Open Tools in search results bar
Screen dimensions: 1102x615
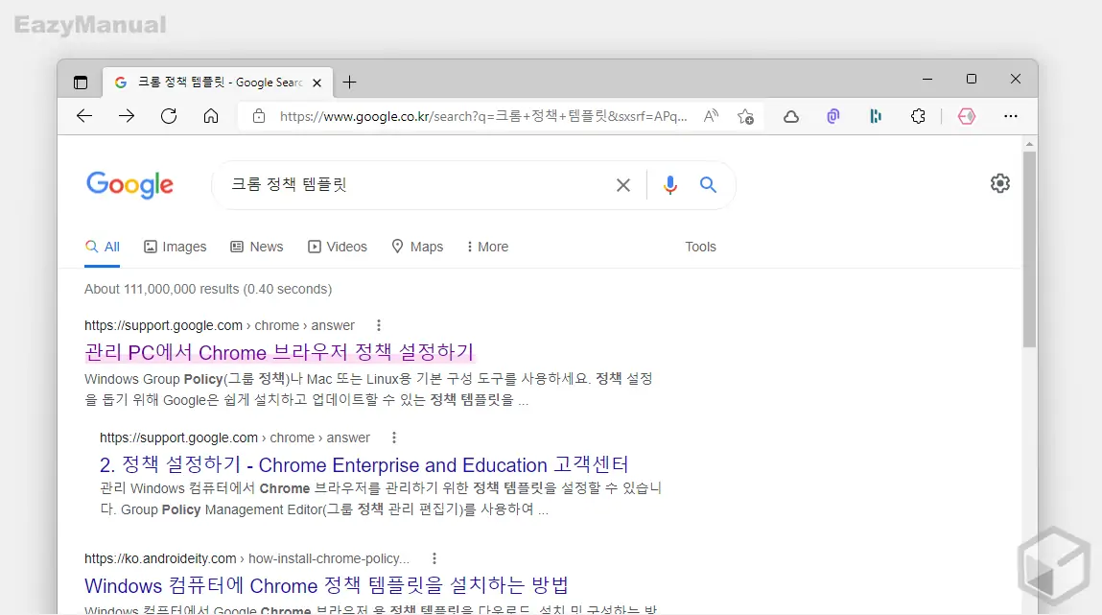700,247
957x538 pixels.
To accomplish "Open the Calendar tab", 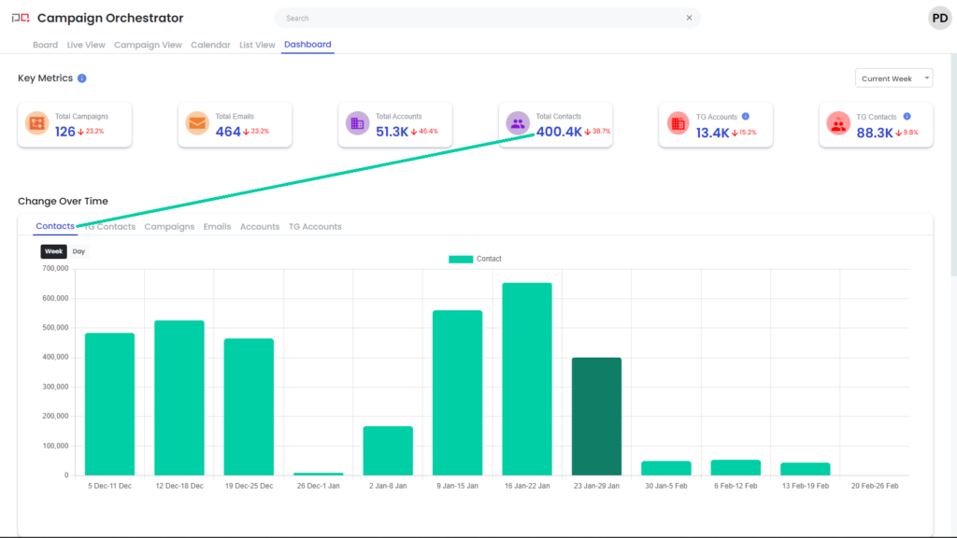I will click(x=210, y=45).
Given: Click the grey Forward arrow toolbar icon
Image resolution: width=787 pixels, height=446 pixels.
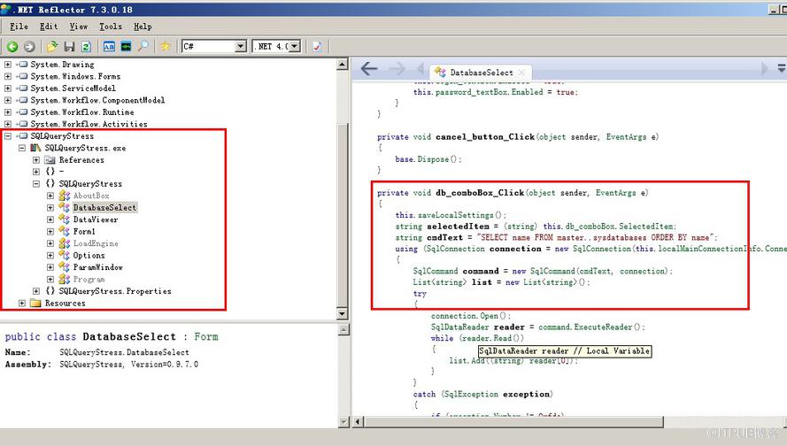Looking at the screenshot, I should (29, 47).
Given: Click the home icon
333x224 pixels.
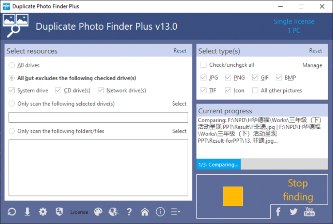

----------------------------------------

* TASK DIRECTIONS: Within the entries above, the lines from the one with "Image resolution: width=787" through the final line are to be printed exactly, with the pictures removed.

* THE COMPLETED TASK:
Image resolution: width=787 pixels, height=446 pixels.
Looking at the screenshot, I should (29, 47).
Given: Click the home icon
333x224 pixels.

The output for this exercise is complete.